__About this task__
Please state how many runs Fargana Hoque has scored in T20Is, according to the cricket passage.

__Document passage__
____

Just before her injury, Dottin had shone in the format in the domestic scene, leading Barbados to a title win with 222 runs at a strike rate of 179.03. A stable middle-order batswoman, Dottin will be more than handy with her pace and bounce in Australian conditions. She has 59 wickets in the format in international cricket – with 26 of those coming in T20 World Cups – and a best of 5 for 5.
In the last two T20 World Cups, Dottin was the joint leading wicket-taker with 9 wickets at 13.55 in 2016 and 10 wickets at 7.7 in the 2018 edition. Her last game for West Indies came in February 2019 but her addition will be a major boost for the Windies. Their performance in the tournament might well hinge on her form given that they come into the T20 World Cup with nine successive losses in the format.
Fargana Hoque (Bangladesh)
One of only two Bangladesh women to hit a T20I century, Fargana Hoque is Bangladesh’s leading run-scorer ever in the format with 949 runs in a seven-year career. She has a hundred and two half-centuries and averages just a shade under 20. The 26-year old hit her maiden T20I ton against Maldives in late 2019 and has decent numbers in ODIs too.

____

__Available data__

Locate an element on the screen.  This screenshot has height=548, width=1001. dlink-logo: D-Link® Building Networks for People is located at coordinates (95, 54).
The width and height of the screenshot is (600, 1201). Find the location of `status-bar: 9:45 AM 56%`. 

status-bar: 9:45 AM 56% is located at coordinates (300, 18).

____

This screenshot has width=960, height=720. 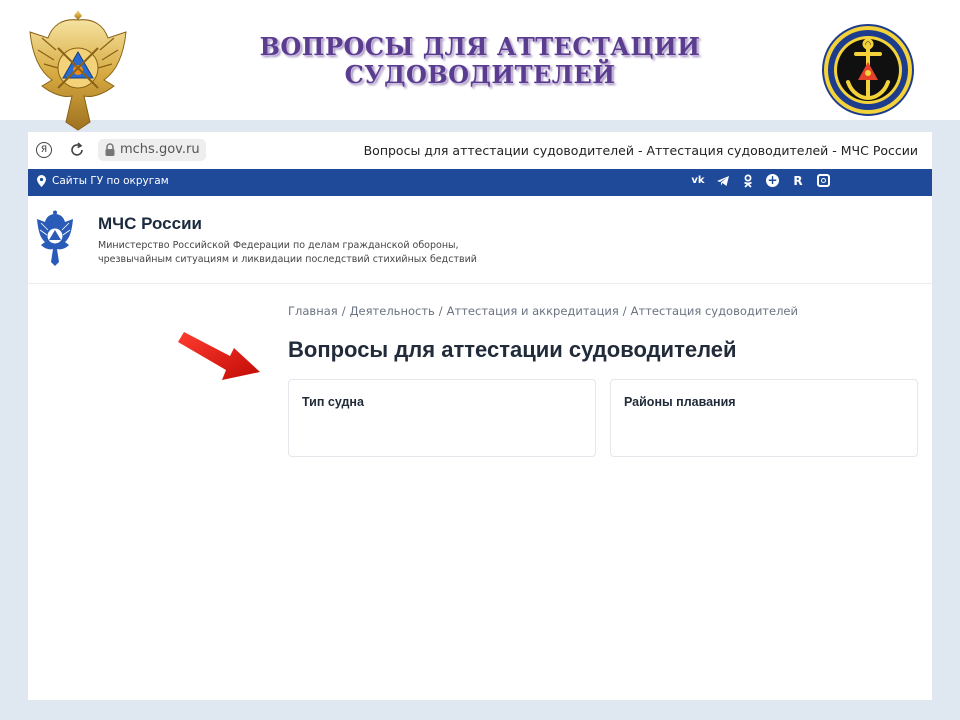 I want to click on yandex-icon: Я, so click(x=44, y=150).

____

__Problem solution__
949 runs